Eyes on Bamburi investors as sale plan hits homestretch
Barring any political interference, the proposed acquisition of the giant cement manufacturing firm Bamburi should come to a conclusion on December 5 when the shareholders will give their verdict on the buyout. PHOTO/Print

The proposed acquisition of the giant cement manufacturing firm Bamburi has hit homestretch with shareholders expected to give their verdict in the buyout by one of the two bidders.

Shareholders of the entity have until December 5 to give the last word in the multi-billion-shilling transaction that involves Kenyan firm Savannah Clinker and Amsons Ltd from neighbouring Tanzania.

The bidding process has been given a clean bill of health by the Capital Markets Authority (CMA) as well as the Independent Advisory Board who have now forwarded the matter to the shareholders to pick one of the bidders.

Amsons was the first to bid at a price of Sh23.4 billion before Savannah Clinker came with a counter-offer of Sh27.7 billion, a difference of Sh4 billion.

Barring any political interference, the process should come to a conclusion on December 5 when the shareholders will give their verdict on the Bamburi buyout.

In the intervening period, parties are allowed by law to improve the pricing of their bids. It remains to be seen whether any of the two will hike their stakes.

The last two weeks have witnessed a spring-up of well-co-ordinated key board warriors with strong political overtones staging a vigorous campaign in favour of the Tanzanian firm Amsons which has been guaranteed by a Kenyan financial lender, KCB Bank, and has already received approval from the Common Market for Eastern and Southern Africa (Comesa) Competition Commission.

Some of the online commentators – believed to be acting at the behest of highly-placed political actors – have been calling for cancellation of the bidding process while throwing brickbats at CMA which welcomed a new chairman of the Board only last month when the bidding process was already underway.
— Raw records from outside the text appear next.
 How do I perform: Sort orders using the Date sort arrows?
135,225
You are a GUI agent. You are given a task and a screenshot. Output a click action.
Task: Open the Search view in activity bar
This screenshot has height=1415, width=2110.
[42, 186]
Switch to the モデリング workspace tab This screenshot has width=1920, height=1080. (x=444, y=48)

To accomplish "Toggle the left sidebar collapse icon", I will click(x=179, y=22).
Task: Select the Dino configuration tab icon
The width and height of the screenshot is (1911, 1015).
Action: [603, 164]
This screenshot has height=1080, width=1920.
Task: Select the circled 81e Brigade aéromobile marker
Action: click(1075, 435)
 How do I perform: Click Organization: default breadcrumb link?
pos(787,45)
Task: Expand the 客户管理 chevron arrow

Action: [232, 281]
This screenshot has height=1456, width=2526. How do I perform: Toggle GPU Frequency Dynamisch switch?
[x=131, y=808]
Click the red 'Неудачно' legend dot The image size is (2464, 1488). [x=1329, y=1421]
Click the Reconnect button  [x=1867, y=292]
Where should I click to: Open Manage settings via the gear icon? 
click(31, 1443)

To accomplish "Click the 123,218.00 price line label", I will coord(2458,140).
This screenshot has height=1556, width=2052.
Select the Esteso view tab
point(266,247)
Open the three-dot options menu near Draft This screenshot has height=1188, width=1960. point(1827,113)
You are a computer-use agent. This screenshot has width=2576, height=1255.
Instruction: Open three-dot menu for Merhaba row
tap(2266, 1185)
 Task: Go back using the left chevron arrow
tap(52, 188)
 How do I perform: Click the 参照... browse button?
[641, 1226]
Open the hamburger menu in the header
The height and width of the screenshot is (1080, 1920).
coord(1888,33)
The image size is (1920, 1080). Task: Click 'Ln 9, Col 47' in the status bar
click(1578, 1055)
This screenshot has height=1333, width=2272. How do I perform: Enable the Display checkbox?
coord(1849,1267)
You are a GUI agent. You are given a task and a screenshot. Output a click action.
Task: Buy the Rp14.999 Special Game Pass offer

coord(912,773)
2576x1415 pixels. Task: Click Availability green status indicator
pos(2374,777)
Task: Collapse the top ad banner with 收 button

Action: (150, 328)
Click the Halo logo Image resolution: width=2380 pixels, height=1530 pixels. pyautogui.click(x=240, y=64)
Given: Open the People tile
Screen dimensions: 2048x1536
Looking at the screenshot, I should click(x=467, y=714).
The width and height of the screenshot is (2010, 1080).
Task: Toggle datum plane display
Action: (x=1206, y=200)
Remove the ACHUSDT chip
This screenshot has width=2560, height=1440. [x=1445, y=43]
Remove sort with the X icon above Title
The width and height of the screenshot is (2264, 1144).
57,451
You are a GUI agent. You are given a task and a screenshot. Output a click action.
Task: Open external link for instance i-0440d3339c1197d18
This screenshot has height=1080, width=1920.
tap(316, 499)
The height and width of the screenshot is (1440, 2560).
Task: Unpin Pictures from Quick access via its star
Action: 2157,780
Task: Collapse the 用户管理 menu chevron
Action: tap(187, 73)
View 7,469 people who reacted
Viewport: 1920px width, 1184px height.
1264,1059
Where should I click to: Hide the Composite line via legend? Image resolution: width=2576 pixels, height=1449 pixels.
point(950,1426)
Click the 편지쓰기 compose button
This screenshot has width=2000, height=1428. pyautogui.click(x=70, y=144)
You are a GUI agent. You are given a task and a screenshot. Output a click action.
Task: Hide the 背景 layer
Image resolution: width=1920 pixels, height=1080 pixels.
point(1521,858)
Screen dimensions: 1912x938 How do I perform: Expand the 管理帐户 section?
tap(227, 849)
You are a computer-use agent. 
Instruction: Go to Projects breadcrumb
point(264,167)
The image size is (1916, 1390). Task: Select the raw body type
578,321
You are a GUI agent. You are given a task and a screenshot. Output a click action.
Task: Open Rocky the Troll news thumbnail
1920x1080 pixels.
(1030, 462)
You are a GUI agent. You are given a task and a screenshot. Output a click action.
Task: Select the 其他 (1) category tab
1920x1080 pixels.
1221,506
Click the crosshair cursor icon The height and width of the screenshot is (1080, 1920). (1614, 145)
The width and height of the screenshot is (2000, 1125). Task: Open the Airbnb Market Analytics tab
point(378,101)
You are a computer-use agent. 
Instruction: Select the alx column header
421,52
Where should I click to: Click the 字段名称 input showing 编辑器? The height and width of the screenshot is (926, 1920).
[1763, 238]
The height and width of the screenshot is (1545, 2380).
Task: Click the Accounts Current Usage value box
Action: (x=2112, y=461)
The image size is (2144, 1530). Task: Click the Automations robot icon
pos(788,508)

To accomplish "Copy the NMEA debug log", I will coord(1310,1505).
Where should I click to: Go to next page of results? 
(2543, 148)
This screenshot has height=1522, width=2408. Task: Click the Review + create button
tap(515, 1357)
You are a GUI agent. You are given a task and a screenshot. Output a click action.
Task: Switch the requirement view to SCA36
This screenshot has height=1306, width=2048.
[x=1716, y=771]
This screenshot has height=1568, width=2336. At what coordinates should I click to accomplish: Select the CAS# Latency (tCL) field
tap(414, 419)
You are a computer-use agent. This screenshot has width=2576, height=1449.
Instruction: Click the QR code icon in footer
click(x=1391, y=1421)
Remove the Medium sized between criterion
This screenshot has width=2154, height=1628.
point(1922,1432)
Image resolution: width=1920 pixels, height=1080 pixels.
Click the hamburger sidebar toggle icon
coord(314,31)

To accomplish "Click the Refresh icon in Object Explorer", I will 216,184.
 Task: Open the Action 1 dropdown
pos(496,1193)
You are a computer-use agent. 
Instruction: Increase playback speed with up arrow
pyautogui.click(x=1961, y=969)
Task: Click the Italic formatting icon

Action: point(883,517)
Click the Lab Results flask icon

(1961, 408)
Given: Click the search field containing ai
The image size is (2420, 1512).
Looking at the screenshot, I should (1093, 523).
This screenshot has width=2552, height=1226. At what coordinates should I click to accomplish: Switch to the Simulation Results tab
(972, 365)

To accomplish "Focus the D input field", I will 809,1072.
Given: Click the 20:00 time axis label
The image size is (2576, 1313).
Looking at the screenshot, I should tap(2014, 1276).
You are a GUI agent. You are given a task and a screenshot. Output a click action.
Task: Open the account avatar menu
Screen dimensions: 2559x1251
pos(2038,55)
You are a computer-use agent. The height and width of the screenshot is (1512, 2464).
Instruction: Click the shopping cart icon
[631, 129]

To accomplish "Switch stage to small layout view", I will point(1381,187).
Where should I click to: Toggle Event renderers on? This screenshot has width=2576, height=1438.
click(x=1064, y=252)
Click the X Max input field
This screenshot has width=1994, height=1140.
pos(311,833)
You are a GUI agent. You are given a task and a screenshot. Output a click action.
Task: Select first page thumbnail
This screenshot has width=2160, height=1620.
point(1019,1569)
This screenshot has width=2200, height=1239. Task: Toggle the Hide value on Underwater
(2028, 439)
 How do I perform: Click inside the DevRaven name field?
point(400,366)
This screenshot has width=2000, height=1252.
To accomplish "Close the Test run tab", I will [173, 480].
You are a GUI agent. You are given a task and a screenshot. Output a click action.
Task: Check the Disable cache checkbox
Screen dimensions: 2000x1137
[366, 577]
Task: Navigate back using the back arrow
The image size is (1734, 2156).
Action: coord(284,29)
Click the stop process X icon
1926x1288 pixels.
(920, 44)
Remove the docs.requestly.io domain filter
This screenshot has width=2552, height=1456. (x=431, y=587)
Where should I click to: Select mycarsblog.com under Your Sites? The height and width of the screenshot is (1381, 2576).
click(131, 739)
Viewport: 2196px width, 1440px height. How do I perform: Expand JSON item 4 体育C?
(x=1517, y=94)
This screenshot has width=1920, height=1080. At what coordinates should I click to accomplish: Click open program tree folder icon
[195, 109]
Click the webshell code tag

The acquisition of Bamburi Cement has emerged as the biggest takeover deal in the history of Nairobi Securities Exchange (NSE) so far.

The competition tension has turned into a boon for the investment community who have seen the stock price rise up significantly over the last few months.

Bamburi is one of the oldest and iconic names in Kenya, having been founded in 1951. It is a legacy brand whose history mirrors the story of independent Kenya.

The takeover transaction is only possible when the majority shareholder, in this case Holcim, expresses desire to exit its position in the company.  Holcim has already sold its interests in South Africa, Zimbabwe, Zambia, Malawi, Tanzania, and Uganda.

Kenya is the latest in Holcim’s move to exit Africa with Egypt and Nigeria being the other countries where the giant firm still has interests.

In Kenya’s case, Holcim held discussions with several entities before settling on Amsons in an irrevocable agreement to sell its stake.  The transaction would have been sealed had a second interested party not showed interest.

Being a listed company, the private agreement on price and terms had to be offered to the minority shareholders. It is at this juncture that the law allows any parties to improve the offer for all shareholders.  Savannah Clinker’s competing bid threw wide open the race as it automatically annulled the irrevocable agreement with Amsons.

Being the first major takeover transaction and the largest on NSE, the Capital Markets Authority has ably midwifed a very delicate process.

Whatever the outcome, this transaction will no doubt be used as a benchmark and template for future transactions.